La mission d’assistance de l’Organisation des Nations unies (ONU) en Libye (Manul) a lancé – en vain – un « appel urgent » à une « trêve humanitaire » de deux heures dimanche après-midi dans la banlieue sud de Tripoli pour permettre l’évacuation des blessés et des civils.

« Profondément préoccupés », les Etats-Unis ont appelé à l’« arrêt immédiat » de l’offensive. « Les Etats-Unis, avec leurs partenaires internationaux, continuent à presser les dirigeants libyens de revenir aux négociations politiques sous la médiation du représentant spécial du secrétaire général [de l’ONU], Ghassan Salame », a déclaré dimanche le secrétaire d’Etat américain Mike Pompeo.

Mais les grandes puissances ne sont pas parvenues à se mettre d’accord à l’ONU sur une position commune concernant la crise libyenne.

Emmanuel Macron s’est entretenu samedi soir par téléphone avec le secrétaire général de l’ONU, Antonio Guterres, et a renouvelé son soutien à la médiation de l’ONU en Libye, a fait savoir l’Elysée. M. Guterres, dont la visite en Libye cette semaine a coïncidé avec le lancement de l’offensive de l’ANL, a dit quitter le pays « avec une profonde inquiétude et un cœur lourd », après avoir rencontré M. Sarraj à Tripoli puis le maréchal Haftar à Benghazi.

  • Deux grands rivaux et plusieurs milices

Depuis la chute, en 2011, du régime Kadhafi, la Libye est plongée dans le chaos avec la présence de nombreuses milices en plus des deux autorités rivales qui se disputent le pouvoir (le GNA dans l’ouest du pays, et l’ANL qui contrôle l’est et une grande partie du sud).

Jeudi, le maréchal Haftar a déclaré la guerre à ses rivaux de l’Ouest en lançant un assaut sur la capitale, siège du GNA. Il a clairement tablé sur une victoire rapide « sans combats » en nouant des alliances avec des factions de la Tripolitaine (région ouest) et en comptant sur un effondrement rapide des groupes armés pro-GNA. Son porte-parole, Ahmed Mesmari, a déclaré samedi que la prise de Tripoli ne saurait tarder.

De premiers combats significatifs ont éclaté vendredi entre les deux camps à une cinquantaine de kilomètres au sud de Tripoli.
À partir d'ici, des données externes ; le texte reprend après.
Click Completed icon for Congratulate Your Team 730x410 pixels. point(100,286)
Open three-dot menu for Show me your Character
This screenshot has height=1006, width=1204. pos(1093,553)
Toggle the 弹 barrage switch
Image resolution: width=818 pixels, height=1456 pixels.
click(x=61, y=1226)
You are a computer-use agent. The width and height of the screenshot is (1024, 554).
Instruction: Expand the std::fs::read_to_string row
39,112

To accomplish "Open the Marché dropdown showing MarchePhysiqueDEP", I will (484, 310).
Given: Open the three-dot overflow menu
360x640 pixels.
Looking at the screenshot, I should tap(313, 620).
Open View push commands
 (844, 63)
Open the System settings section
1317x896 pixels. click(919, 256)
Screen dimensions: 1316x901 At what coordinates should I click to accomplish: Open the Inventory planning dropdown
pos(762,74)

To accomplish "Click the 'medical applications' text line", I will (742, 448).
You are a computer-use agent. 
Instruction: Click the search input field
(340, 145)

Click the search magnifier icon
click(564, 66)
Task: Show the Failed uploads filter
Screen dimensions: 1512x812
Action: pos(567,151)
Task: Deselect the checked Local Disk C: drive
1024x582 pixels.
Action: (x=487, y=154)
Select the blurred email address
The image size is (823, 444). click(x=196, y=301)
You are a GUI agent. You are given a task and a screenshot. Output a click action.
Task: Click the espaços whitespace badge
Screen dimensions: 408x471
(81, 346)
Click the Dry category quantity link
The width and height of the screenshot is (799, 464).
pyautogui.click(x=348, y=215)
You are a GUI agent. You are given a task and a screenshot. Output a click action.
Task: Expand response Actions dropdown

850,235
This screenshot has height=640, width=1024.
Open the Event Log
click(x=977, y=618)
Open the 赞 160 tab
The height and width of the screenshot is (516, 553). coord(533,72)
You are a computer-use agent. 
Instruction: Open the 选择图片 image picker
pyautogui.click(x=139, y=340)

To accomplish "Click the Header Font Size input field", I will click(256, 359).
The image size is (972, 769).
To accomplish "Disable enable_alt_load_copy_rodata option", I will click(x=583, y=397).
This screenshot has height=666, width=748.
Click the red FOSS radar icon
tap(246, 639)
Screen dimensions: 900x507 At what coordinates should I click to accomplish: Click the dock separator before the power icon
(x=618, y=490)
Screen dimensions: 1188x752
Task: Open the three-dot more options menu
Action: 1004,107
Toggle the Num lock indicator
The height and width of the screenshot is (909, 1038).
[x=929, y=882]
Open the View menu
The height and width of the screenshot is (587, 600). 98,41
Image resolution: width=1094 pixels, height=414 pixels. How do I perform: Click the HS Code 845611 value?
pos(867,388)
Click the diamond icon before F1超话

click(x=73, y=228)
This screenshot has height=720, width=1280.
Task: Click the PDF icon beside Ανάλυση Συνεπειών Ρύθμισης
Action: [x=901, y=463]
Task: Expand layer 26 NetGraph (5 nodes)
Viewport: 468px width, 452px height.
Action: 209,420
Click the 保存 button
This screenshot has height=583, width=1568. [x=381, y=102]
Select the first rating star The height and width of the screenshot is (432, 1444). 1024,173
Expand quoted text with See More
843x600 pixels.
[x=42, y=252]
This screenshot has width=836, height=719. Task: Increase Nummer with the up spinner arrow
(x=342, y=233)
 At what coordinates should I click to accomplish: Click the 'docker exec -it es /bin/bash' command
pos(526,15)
Samedi, les forces pro-GNA ont mené au moins un raid aérien contre une position de l’ANL, qui a promis une riposte.

Mais l’ANL semble surprise par la mobilisation de forces qui lui sont plus ou moins hostiles, en particulier les puissantes milices de Misrata (200 km à l’est de Tripoli), qui avaient chassé en 2016 le groupe Etat islamique de Syrte.

  • Une conférence sous l’égide de l’ONU prévue à la mi-avril

Cette nouvelle escalade de violences survient avant une conférence nationale, sous l’égide de l’ONU, prévue à la mi-avril à Ghadamès (sud-ouest), censée dresser une « feuille de route » avec la tenue d’élections. L’émissaire de l’ONU pour la Libye, Ghassan Salamé, a assuré lors d’une conférence de presse à Tripoli que cette conférence était maintenue « à la date prévue », du 14 au 16 avril, sauf en cas de « circonstances majeures ».

Faïez Sarraj a estimé samedi soir que cette conférence était une piste « vers un Etat stable et pour construire un Etat civil et démocratique ». Il a accusé le maréchal Haftar d’être « animé par ses intérêts personnels » et d’œuvrer à « saper le processus politique » pour « plonger le pays dans un cycle de violence et de guerre destructrice ». Rappelant les arrangements trouvés avec M. Haftar lors de leurs dernières rencontres, le premier ministre du GNA a déclaré que son rival avait « trahi l’accord » et « tenté de le poignarder dans le dos ».

Les deux hommes se sont rencontrés à plusieurs reprises ces dernières années. Lors de leur dernière réunion à la fin de février à Abou Dhabi, ils avaient conclu un accord en vue notamment de former un gouvernement unifié et portant sur l’organisation d’élections avant la fin de l’année. Une des premières rencontres s’était tenue à Paris en juillet 2017 à l’initiative d’Emmanuel Macron, dont le pays est accusé par les anti-ANL de soutenir le maréchal.